* _GIVEN EXERCISE_
Copy the records below word for word, from the line containing "Collapse the navigation pane hamburger button" down to the line containing "pyautogui.click(x=627, y=112)", including both of those lines. Leave out the pictures.
=== DATA ===
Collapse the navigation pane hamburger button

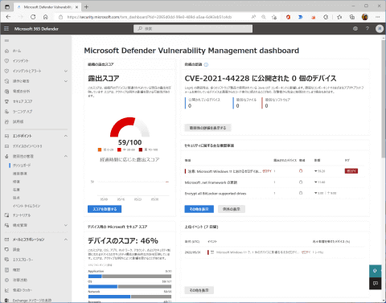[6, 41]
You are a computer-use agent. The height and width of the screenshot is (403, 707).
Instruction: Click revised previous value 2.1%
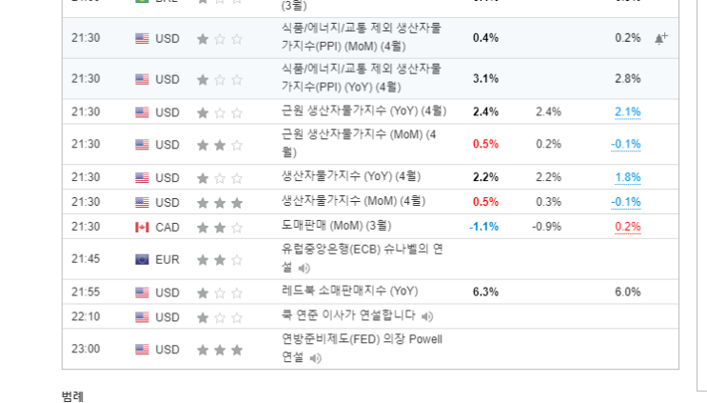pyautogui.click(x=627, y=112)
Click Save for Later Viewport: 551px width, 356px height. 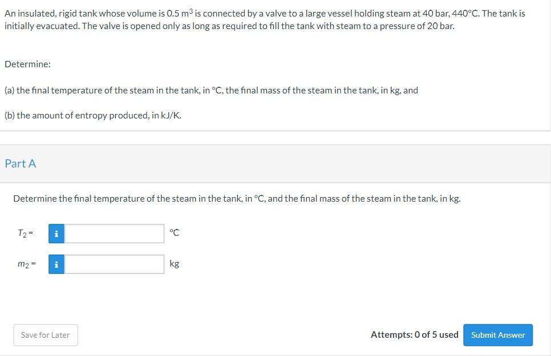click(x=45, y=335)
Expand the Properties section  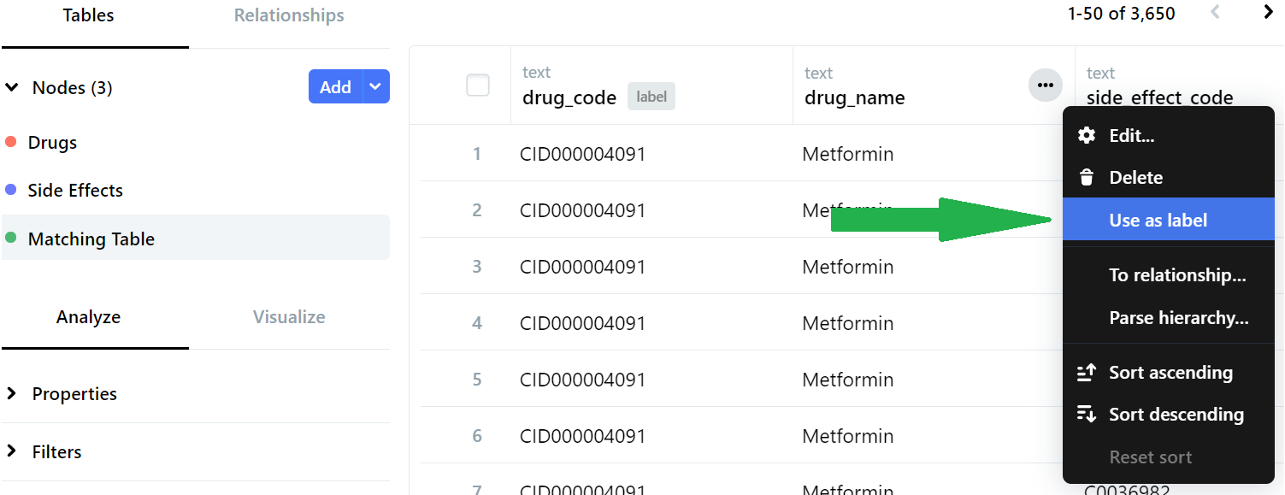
===
=== DATA ===
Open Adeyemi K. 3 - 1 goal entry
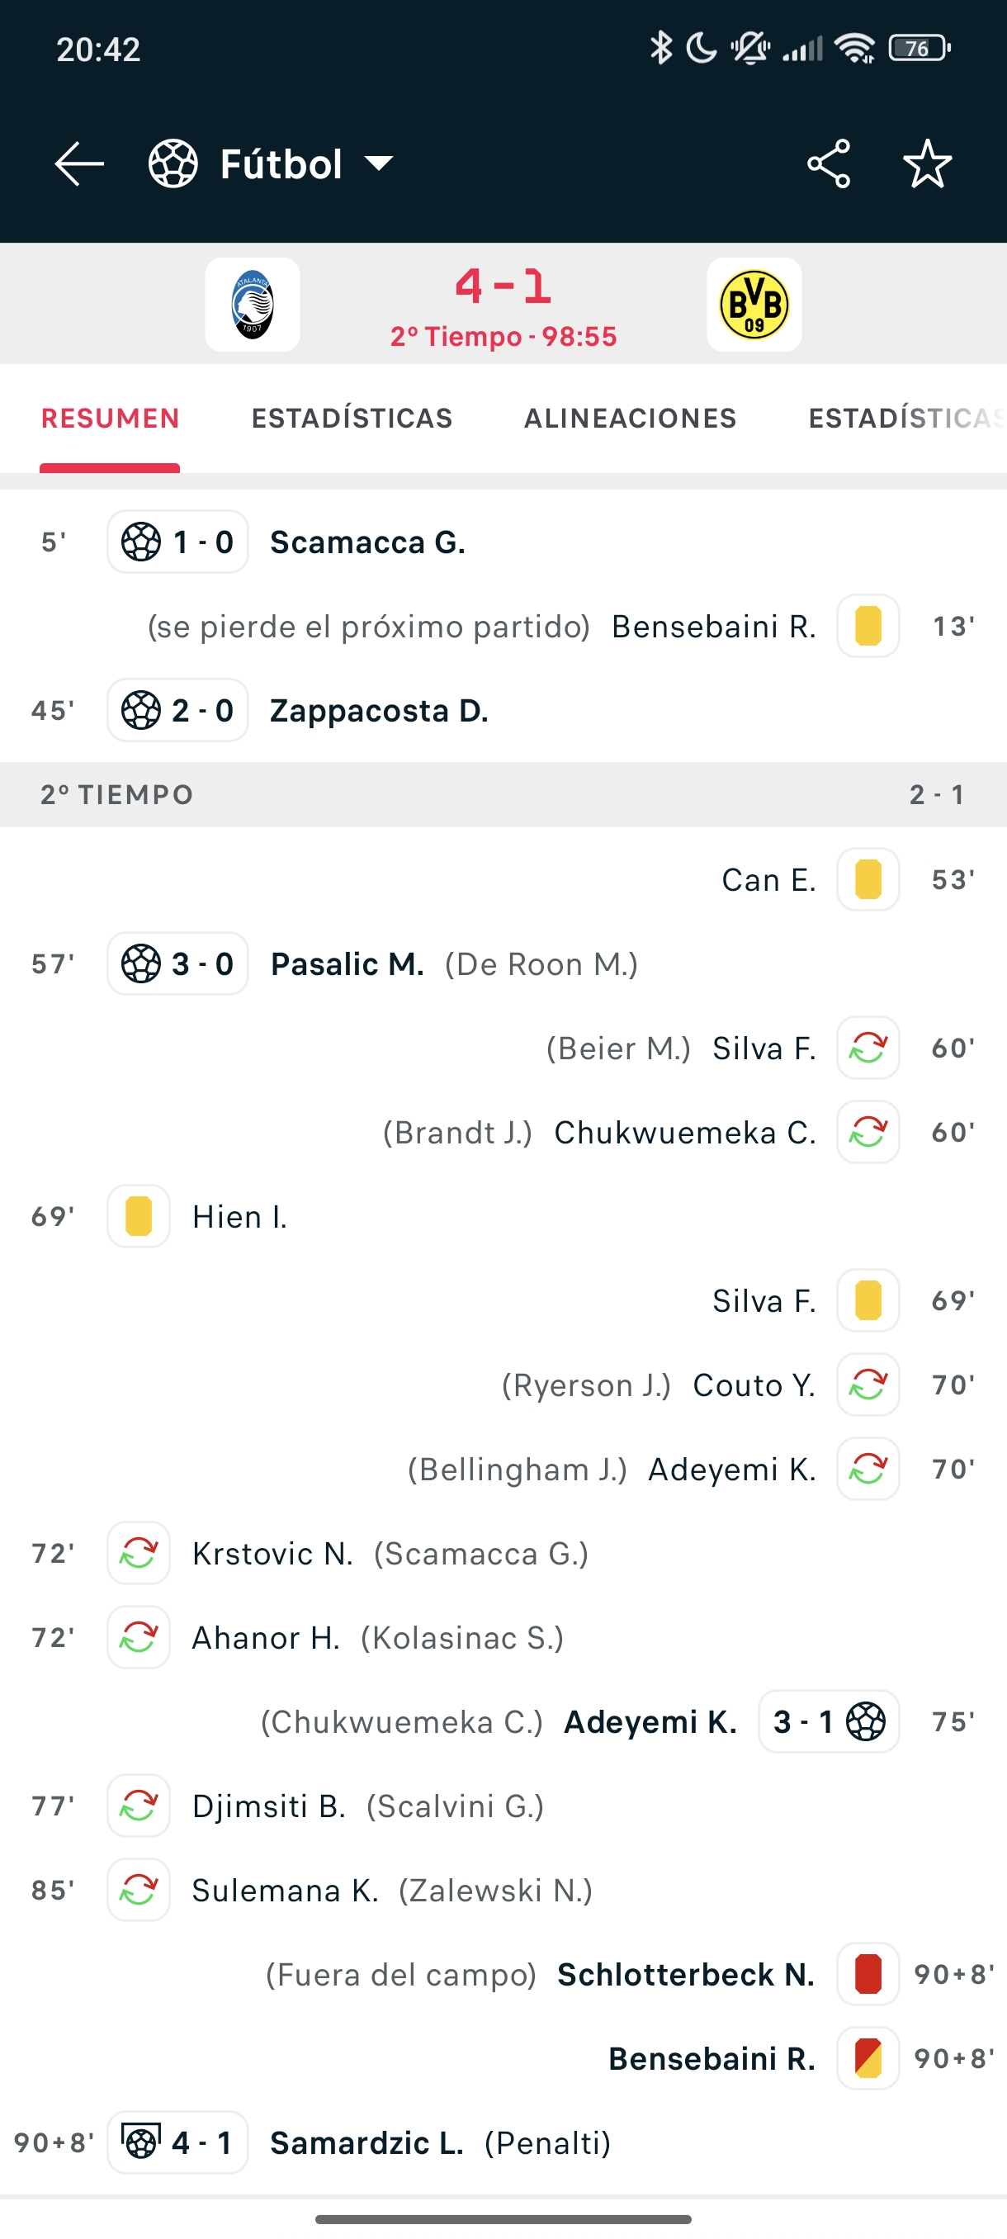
===
* _FINISHED TASK_
Collapse the navigation pane hamburger button

[6, 41]
You are a computer-use agent. The height and width of the screenshot is (403, 707).
Instruction: Click revised previous value 2.1%
pyautogui.click(x=627, y=112)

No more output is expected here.